Filter the records, keeping every line that has the string "computer".
(Data records Opens)
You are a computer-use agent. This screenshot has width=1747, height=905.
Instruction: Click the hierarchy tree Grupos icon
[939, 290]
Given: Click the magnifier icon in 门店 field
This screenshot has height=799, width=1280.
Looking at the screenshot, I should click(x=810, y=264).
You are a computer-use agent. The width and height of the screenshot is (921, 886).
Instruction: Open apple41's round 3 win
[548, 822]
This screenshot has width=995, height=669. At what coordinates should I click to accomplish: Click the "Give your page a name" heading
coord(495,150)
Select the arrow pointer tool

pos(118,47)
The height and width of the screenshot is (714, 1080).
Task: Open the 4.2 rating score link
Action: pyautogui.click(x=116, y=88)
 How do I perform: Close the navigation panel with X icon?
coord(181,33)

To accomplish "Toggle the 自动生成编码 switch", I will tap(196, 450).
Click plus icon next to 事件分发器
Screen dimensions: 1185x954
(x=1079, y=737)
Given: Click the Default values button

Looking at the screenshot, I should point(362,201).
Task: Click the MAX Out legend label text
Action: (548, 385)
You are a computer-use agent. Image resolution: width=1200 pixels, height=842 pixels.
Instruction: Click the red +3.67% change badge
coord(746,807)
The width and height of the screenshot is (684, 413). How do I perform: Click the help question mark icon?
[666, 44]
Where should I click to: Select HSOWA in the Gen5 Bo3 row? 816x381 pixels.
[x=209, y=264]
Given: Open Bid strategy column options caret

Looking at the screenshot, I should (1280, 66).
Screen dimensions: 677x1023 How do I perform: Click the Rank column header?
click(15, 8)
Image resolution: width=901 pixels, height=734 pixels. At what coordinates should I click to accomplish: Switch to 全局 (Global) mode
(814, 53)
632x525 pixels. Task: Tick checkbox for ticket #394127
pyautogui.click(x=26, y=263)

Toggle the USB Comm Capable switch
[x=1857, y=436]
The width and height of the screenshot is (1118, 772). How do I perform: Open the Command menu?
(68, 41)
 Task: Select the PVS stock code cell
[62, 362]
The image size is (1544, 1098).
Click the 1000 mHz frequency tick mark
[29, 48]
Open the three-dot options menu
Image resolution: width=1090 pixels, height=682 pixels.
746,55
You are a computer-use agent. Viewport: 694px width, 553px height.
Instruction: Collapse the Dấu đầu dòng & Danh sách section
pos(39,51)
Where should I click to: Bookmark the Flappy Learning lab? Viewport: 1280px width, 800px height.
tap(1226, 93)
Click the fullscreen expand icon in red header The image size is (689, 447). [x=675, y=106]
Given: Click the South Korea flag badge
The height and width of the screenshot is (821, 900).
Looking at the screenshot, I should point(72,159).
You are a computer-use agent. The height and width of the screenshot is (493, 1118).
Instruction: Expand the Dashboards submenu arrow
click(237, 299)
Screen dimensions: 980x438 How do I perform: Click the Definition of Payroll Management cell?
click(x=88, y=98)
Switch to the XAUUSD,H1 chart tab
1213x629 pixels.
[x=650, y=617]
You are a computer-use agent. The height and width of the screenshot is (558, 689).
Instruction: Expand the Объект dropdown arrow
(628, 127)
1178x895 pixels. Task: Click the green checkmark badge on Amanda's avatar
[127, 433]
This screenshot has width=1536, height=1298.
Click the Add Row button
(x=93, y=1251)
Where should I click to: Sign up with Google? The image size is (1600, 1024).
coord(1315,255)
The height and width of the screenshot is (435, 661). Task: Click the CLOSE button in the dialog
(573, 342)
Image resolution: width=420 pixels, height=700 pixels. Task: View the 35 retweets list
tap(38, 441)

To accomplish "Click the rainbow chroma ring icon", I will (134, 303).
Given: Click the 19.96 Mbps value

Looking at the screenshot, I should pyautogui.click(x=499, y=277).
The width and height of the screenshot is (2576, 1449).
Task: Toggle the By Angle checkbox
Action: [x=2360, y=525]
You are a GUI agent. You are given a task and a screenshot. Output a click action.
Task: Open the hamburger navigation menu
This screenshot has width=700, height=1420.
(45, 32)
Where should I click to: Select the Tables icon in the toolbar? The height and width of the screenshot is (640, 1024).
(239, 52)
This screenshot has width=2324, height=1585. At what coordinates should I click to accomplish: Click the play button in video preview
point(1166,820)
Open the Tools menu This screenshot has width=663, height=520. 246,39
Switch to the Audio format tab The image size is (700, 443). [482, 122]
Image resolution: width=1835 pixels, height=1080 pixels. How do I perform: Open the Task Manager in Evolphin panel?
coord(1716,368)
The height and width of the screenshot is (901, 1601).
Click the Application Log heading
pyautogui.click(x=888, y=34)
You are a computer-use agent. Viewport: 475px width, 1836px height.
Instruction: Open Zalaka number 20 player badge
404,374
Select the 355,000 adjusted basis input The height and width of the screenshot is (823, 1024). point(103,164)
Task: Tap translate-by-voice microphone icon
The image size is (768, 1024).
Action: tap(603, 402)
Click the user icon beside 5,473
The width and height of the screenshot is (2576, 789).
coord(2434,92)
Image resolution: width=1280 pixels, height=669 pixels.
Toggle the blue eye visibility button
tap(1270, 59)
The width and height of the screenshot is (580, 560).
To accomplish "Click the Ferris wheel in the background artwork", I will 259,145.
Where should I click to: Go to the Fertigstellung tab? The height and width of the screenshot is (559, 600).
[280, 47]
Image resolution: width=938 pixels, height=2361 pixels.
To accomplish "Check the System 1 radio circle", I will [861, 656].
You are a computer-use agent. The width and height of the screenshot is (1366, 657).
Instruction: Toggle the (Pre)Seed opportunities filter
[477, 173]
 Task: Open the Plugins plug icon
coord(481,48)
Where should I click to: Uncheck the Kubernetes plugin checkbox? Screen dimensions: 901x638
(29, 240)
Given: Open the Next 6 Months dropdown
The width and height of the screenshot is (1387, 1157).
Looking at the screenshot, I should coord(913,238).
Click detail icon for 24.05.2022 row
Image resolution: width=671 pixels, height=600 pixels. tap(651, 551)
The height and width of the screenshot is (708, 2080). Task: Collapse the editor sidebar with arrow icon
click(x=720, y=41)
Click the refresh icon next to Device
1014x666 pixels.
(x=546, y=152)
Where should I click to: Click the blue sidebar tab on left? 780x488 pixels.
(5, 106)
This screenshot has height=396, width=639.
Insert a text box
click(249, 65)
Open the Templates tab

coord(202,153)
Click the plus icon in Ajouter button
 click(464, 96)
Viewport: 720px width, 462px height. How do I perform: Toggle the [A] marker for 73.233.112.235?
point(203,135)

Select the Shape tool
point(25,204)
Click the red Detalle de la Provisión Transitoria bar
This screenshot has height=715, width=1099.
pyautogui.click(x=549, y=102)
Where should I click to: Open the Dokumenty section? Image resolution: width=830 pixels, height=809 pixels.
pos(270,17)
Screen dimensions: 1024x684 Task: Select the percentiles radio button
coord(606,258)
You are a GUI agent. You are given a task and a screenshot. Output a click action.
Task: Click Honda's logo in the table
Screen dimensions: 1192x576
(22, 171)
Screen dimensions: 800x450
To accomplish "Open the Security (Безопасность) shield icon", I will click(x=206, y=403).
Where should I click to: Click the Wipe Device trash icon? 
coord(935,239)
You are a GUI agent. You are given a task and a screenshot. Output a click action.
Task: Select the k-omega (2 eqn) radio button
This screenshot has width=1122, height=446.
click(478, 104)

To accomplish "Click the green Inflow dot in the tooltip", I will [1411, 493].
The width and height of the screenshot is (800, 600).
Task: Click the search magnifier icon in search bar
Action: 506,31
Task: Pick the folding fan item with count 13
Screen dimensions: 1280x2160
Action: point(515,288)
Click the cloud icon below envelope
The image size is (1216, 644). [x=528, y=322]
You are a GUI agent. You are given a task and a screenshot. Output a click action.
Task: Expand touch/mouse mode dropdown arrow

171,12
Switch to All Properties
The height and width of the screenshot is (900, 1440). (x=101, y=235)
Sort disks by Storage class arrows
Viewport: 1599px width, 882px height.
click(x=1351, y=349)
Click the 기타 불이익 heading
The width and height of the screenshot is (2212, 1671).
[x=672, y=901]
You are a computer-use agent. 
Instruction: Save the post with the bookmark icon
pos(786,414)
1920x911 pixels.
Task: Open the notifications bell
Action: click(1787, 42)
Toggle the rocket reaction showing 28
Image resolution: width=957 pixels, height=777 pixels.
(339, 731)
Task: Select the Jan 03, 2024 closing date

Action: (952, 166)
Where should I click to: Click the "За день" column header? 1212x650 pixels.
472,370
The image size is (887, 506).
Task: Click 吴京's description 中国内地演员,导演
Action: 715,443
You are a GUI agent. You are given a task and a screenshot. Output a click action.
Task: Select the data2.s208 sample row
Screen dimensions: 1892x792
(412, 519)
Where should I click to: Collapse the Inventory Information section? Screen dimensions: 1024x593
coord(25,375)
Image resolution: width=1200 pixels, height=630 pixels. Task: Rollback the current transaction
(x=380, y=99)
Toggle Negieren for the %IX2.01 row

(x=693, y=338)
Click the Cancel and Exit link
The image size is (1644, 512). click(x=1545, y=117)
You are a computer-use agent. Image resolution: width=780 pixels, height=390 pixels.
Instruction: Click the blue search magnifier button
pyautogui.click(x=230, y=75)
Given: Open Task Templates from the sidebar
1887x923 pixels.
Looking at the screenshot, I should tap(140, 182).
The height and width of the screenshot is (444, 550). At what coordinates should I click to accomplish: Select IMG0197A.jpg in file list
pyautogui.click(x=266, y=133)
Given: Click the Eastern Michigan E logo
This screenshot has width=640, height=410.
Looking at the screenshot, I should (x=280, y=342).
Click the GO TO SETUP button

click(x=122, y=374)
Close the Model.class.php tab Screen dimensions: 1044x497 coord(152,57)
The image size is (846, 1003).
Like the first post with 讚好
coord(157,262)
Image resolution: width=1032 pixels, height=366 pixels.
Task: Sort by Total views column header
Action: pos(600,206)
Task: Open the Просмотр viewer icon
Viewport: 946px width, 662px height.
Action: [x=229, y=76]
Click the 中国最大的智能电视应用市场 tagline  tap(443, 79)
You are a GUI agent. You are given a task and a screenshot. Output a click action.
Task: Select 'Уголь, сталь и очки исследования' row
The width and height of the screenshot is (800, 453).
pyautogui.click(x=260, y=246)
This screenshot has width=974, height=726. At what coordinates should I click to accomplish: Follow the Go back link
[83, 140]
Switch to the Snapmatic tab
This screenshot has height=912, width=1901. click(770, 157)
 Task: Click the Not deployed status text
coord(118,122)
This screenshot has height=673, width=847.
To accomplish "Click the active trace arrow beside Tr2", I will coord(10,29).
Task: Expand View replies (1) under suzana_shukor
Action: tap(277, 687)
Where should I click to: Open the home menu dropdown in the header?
(Data records Closes)
Result of this task:
You are a computer-use agent. This screenshot has width=1747, height=905.
You are a computer-use agent. The width and height of the screenshot is (921, 886).
You are a computer-use agent. Image resolution: width=1200 pixels, height=842 pixels.
You are a computer-use agent. Viewport: 694px width, 553px height.
You are a computer-use agent. The height and width of the screenshot is (493, 1118).
You are a computer-use agent. The height and width of the screenshot is (558, 689).
You are a computer-use agent. Viewport: 475px width, 1836px height.
You are a computer-use agent. The width and height of the screenshot is (1366, 657).
You are a computer-use agent. 
You are a computer-use agent. Image resolution: width=780 pixels, height=390 pixels.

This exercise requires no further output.